Van der Waals metal-semiconductor junction: weak Fermi level pinning enables effective tuning of Schottky barrier

TL;DR

This paper demonstrates that using 2D metals in van der Waals heterojunctions with 2D semiconductors weakens Fermi level pinning, enabling effective tuning of Schottky barriers for improved electronic device performance.

Contribution

It reveals that 2D metals form weakly pinned junctions with 2D semiconductors, allowing Schottky barrier tuning, which is a significant advancement over conventional metal contacts.

Findings

Weak Fermi level pinning at vdW MSJs due to suppression of metal-induced gap states.

Schottky barriers can be effectively tuned and even eliminated using suitable 2D metals.

Potential for improved device applications with tunable Schottky barriers in 2D heterojunctions.

Abstract

Two-dimensional (2D) semiconductors have shown great promise in (opto)electronic applications.

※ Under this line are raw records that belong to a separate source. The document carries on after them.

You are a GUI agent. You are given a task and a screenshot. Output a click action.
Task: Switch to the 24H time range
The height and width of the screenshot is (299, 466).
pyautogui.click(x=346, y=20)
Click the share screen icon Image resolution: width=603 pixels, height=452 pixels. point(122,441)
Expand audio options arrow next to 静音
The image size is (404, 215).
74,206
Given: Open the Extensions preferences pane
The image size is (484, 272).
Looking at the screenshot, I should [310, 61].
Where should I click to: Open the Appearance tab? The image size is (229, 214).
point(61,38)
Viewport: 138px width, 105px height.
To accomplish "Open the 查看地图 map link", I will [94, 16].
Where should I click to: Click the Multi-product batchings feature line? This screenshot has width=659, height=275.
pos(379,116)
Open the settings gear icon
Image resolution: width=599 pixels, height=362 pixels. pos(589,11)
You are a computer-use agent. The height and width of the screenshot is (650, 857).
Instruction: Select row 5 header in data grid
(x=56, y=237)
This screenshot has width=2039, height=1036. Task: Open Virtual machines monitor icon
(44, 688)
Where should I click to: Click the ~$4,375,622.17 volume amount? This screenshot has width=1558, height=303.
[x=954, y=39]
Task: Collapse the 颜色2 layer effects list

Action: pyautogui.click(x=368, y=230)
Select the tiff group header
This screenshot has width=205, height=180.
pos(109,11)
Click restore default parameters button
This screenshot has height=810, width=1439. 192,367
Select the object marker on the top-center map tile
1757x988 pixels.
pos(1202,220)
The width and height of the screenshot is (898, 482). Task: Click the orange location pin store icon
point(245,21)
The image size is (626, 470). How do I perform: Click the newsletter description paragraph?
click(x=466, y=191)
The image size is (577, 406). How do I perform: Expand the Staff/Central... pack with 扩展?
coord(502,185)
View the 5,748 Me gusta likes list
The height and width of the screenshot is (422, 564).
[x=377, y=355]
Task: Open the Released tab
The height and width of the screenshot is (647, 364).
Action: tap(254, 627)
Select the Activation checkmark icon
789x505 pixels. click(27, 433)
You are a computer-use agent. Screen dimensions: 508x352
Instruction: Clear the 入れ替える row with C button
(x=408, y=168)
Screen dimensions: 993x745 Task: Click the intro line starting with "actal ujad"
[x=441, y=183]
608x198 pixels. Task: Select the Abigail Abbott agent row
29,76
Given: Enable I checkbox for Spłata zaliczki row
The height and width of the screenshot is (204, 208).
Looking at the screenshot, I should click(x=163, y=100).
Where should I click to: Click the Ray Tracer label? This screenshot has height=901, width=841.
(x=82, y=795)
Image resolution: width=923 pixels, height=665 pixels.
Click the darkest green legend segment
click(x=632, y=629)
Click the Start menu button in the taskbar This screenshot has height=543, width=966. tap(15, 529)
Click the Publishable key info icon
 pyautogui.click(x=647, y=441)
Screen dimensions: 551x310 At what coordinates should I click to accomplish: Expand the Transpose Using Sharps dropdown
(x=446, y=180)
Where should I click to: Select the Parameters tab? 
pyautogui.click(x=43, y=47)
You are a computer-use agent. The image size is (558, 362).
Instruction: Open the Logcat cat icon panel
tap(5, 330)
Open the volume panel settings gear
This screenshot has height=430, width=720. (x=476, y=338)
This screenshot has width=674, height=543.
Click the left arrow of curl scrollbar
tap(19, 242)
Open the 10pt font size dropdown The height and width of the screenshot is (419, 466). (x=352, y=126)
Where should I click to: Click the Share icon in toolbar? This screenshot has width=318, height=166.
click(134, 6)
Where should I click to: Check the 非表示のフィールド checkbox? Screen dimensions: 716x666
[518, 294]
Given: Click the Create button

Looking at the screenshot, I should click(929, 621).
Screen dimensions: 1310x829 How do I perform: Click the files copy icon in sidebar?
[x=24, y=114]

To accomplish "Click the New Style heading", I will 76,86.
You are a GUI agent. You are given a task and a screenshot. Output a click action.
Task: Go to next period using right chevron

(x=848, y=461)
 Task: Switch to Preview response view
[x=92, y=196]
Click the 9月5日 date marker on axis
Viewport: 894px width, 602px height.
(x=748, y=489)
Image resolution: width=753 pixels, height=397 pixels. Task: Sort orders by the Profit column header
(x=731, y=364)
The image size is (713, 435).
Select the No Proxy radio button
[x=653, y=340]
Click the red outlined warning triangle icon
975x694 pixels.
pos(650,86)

However, their developments are limited by a large Schottky barrier (SB) at the metal-semiconductor junction (MSJ), which is difficult to tune by using conventional metals due to the strong Fermi level pinning (FLP) effect. Here we show that, this problem can be overcome by using 2D metals, which are bounded with 2D semiconductors through van der Waals (vdW) interaction. This success relies on a weak FLP at the vdW MSJ, which is attributed to the suppression of metal-induced gap states. Consequently, the SB becomes tunable and can vanish with proper 2D metals (e.g. H-NbS2). This work not only offers new insights into the fundamental properties of heterojunctions, but also uncovers great potential of 2D metals in device applications.